[Data listing]

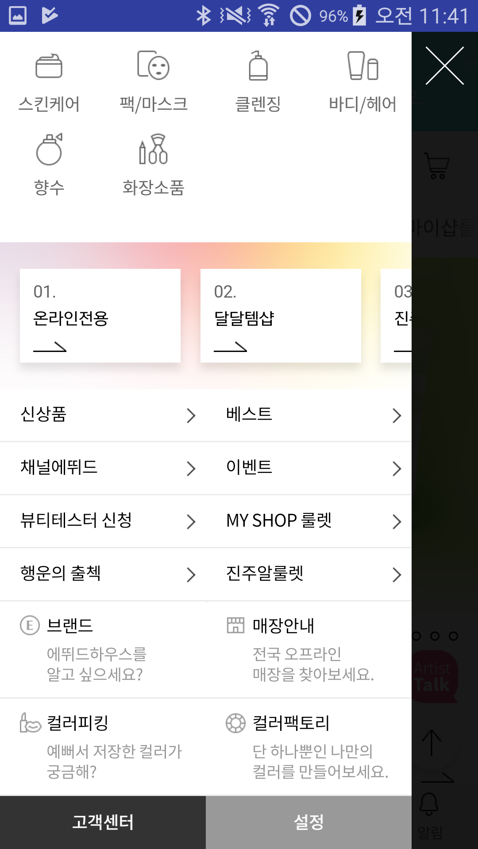Tap the 클렌징 cleansing bottle icon

pyautogui.click(x=258, y=66)
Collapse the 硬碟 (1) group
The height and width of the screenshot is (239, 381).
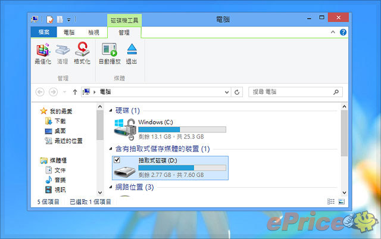(x=111, y=111)
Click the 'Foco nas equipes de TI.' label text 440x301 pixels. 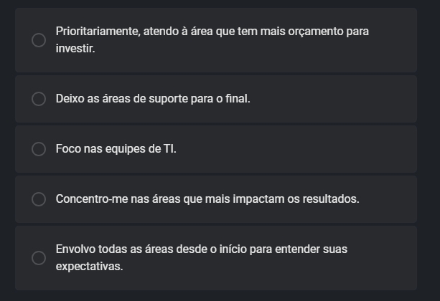coord(116,149)
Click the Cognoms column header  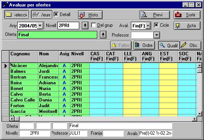click(x=24, y=56)
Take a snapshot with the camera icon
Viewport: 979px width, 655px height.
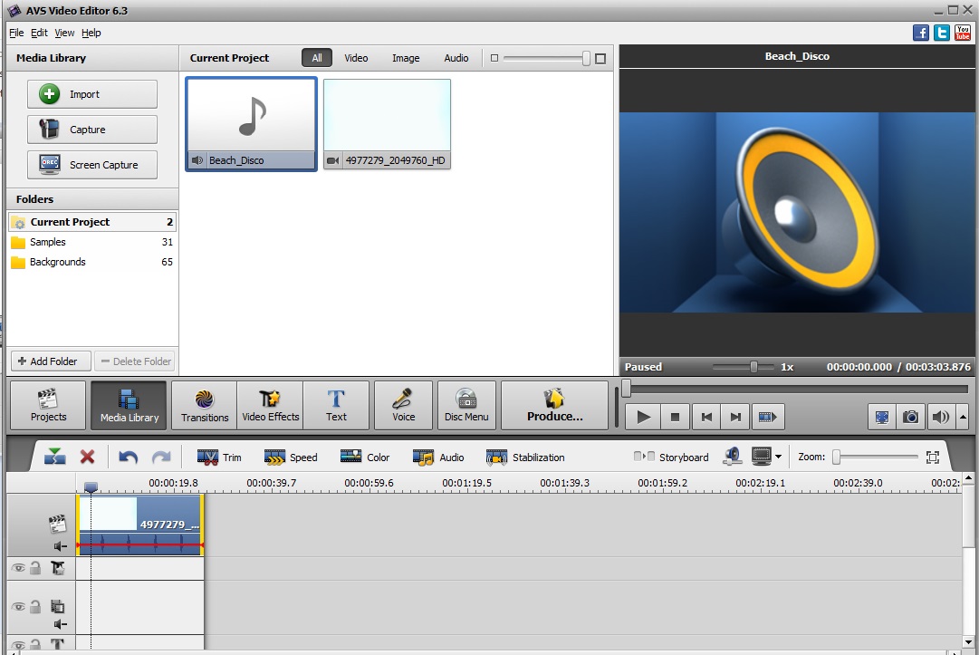pyautogui.click(x=911, y=417)

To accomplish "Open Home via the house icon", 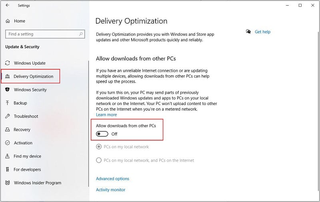I will click(8, 21).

# Task requirements:
Extract every line from the listing above that contains the string "width". Case counts.

# Correct answer:
The height and width of the screenshot is (239, 381).
Viewport: 979px width, 655px height.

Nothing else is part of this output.